• Dataset:
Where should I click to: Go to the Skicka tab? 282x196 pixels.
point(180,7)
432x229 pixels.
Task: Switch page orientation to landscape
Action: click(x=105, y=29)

• Problem statement:
Set down the preceding data verbatim. Every line belongs in the copy.

• Task solution:
Where should I click to: Go to the Skicka tab? 282x196 pixels.
point(180,7)
432x229 pixels.
Task: Switch page orientation to landscape
Action: click(x=105, y=29)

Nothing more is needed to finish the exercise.